Overlast en hinder kunnen onder omstandigheden als een gebrek worden aangemerkt. Hiervoor zijn twee vragen doorslaggevend: ten eerste wordt de overlast aan de hand van objectieve maatstaven ook als overlast ervaren, en ten tweede heeft de verhuurder middelen om de huurovereenkomst met de overlastveroorzaker te doen eindigen. 

Een huurder die heavy metal muziek afspeelt zal waarschijnlijk eerder een klagende buurman hebben als deze niet van metal houdt. De overlast mag niet subjectief zijn. In de rechtspraak wordt de overlast geobjectiveerd. Overlast is 'gedrag dat afwijkt van hetgeen in het maatschappelijke verkeer betaamt'. Als overlast volgens objectieve maatstaf ook overlast is, is de eerste vraag bevestigend beantwoord.

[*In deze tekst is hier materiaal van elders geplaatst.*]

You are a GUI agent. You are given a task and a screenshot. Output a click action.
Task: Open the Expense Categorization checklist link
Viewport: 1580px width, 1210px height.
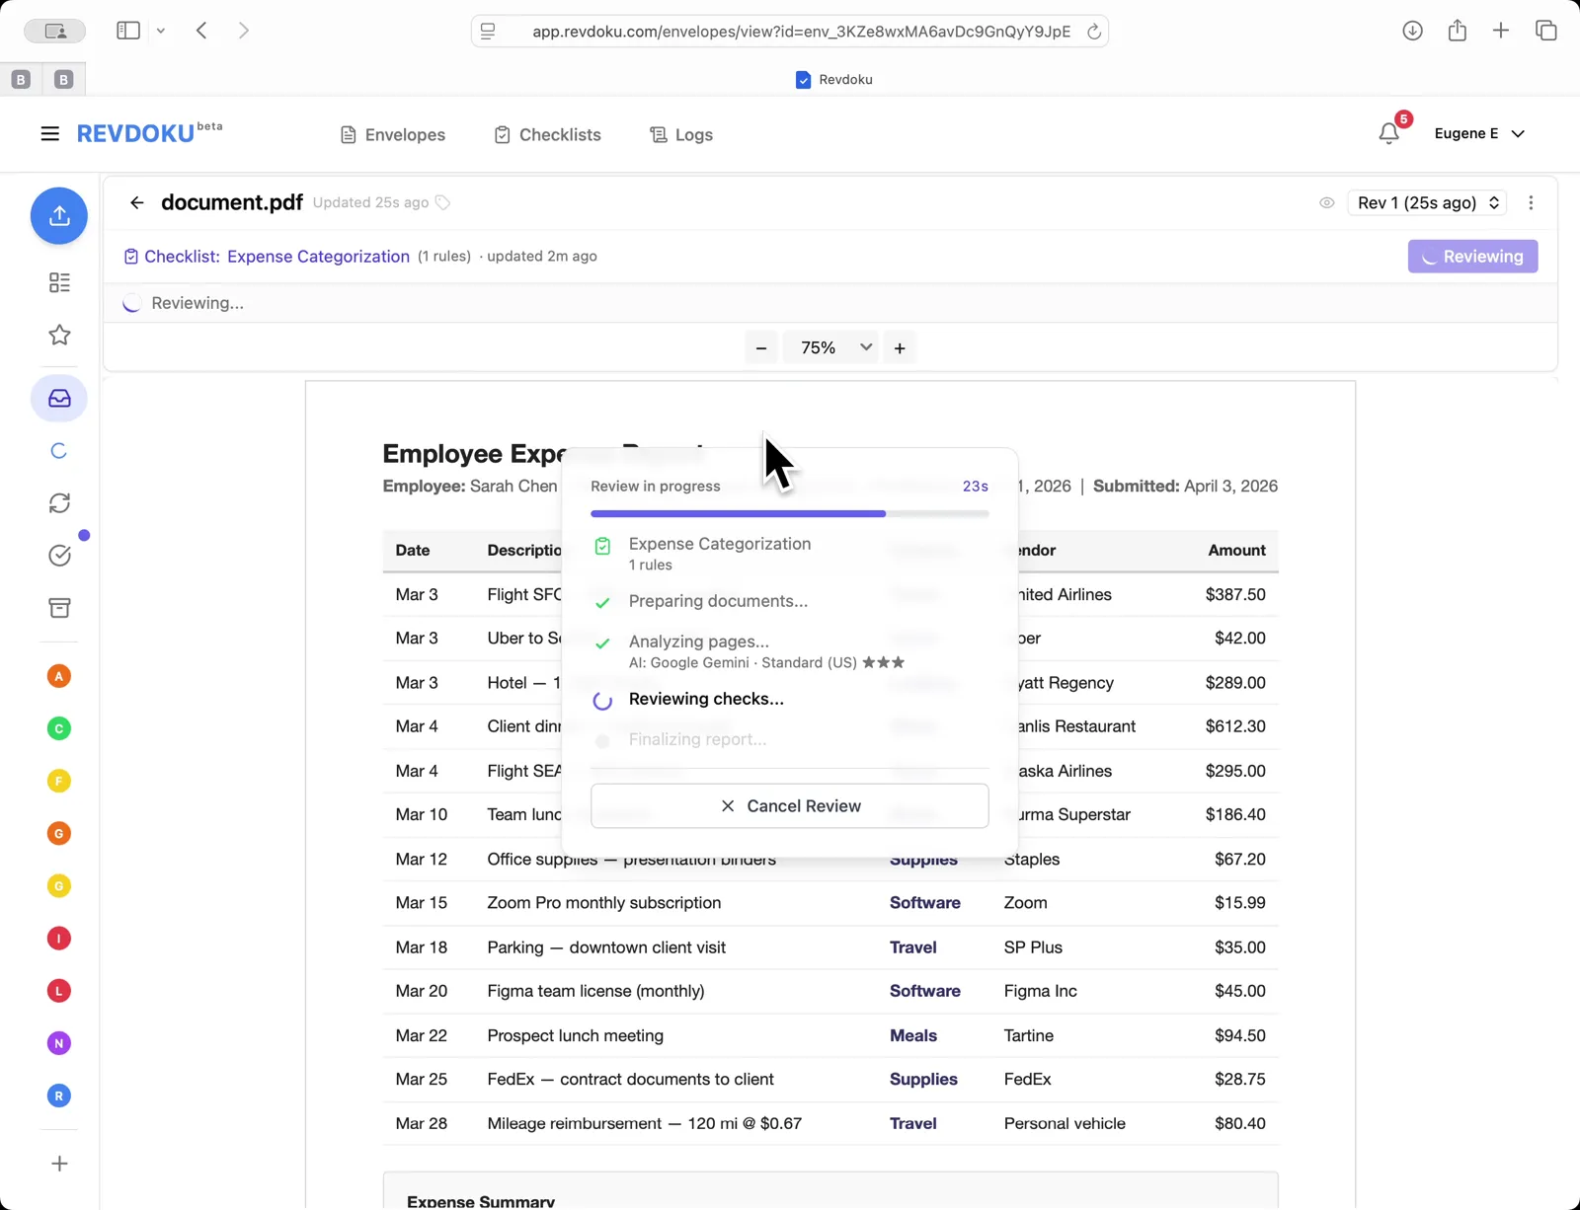(277, 257)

Een huurder heeft een huurovereenkomst met de verhuurder. De huurder heeft het recht op ongestoord woongenot. Als het woongenot niet door de verhuurder verstrekt kan worden ontstaat er een gebrek. Overlast en hinder kunnen ook aangemerkt worden als gebrek. Dit is alleen het geval als de tweede vraag ook bevestigend beantwoord wordt.

In geval van niet te dulden overlast is de verhuurder gerechtigd ontbinding van de huurovereenkomst te vorderen. Van de huurder wordt verlangd dat hij zelf zo veel mogelijk de overlast doet beëindigen. Onder omstandigheden, in het bijzonder bij structurele geluidsoverlast, kan echter alleen ontbinding van de huurovereenkomst oplossing bieden. De verhuurder kan in dat geval gehouden worden gerechtelijke stappen te nemen. Soms heeft de overlastondervindende huurder recht op schadevergoeding.